DATA UNDER STUDY START
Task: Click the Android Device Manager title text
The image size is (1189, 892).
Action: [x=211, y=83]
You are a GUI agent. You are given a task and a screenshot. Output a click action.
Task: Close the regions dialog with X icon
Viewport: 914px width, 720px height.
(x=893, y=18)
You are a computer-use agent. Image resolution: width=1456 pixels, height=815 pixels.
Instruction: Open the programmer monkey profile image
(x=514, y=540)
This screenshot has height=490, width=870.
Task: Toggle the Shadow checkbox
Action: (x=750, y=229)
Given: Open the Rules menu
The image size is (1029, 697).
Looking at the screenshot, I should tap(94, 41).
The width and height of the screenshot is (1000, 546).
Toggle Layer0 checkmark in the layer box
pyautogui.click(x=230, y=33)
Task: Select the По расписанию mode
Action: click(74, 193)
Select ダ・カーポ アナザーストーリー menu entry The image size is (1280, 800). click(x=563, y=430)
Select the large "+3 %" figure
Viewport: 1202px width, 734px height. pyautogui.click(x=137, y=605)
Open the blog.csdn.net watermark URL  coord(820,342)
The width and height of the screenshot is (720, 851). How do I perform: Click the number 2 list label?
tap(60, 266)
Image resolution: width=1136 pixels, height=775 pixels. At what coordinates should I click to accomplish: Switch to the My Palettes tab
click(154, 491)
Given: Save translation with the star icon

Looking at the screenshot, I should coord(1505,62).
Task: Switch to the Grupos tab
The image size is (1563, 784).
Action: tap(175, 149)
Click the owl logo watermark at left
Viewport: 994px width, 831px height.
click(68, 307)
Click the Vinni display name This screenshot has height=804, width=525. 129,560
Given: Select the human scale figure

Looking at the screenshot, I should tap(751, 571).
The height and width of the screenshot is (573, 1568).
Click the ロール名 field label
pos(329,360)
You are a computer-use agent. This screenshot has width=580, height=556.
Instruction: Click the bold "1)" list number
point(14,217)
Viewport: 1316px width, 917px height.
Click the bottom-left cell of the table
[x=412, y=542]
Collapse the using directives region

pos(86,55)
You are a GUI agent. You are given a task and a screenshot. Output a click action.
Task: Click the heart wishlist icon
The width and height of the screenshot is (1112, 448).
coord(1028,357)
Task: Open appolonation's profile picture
DATA UNDER STUDY END
Each record is to be retyped exactly as written.

Task: Click the Android Device Manager title text
The image size is (1189, 892).
Action: [x=211, y=83]
You are a GUI agent. You are given a task and a screenshot. Output a click action.
Task: Close the regions dialog with X icon
Viewport: 914px width, 720px height.
(x=893, y=18)
You are a computer-use agent. Image resolution: width=1456 pixels, height=815 pixels.
Instruction: Open the programmer monkey profile image
(x=514, y=540)
This screenshot has height=490, width=870.
Task: Toggle the Shadow checkbox
Action: (x=750, y=229)
Given: Open the Rules menu
The image size is (1029, 697).
Looking at the screenshot, I should tap(94, 41).
The width and height of the screenshot is (1000, 546).
Toggle Layer0 checkmark in the layer box
pyautogui.click(x=230, y=33)
Task: Select the По расписанию mode
Action: click(74, 193)
Select ダ・カーポ アナザーストーリー menu entry The image size is (1280, 800). click(x=563, y=430)
Select the large "+3 %" figure
Viewport: 1202px width, 734px height. pyautogui.click(x=137, y=605)
Open the blog.csdn.net watermark URL  coord(820,342)
The width and height of the screenshot is (720, 851). How do I perform: Click the number 2 list label?
tap(60, 266)
Image resolution: width=1136 pixels, height=775 pixels. At what coordinates should I click to accomplish: Switch to the My Palettes tab
click(154, 491)
Given: Save translation with the star icon

Looking at the screenshot, I should coord(1505,62).
Task: Switch to the Grupos tab
The image size is (1563, 784).
Action: tap(175, 149)
Click the owl logo watermark at left
Viewport: 994px width, 831px height.
click(68, 307)
Click the Vinni display name This screenshot has height=804, width=525. 129,560
Given: Select the human scale figure

Looking at the screenshot, I should tap(751, 571).
The height and width of the screenshot is (573, 1568).
Click the ロール名 field label
pos(329,360)
You are a computer-use agent. This screenshot has width=580, height=556.
Instruction: Click the bold "1)" list number
point(14,217)
Viewport: 1316px width, 917px height.
Click the bottom-left cell of the table
[x=412, y=542]
Collapse the using directives region

pos(86,55)
You are a GUI agent. You are given a task and a screenshot. Output a click action.
Task: Click the heart wishlist icon
The width and height of the screenshot is (1112, 448).
coord(1028,357)
Task: Open appolonation's profile picture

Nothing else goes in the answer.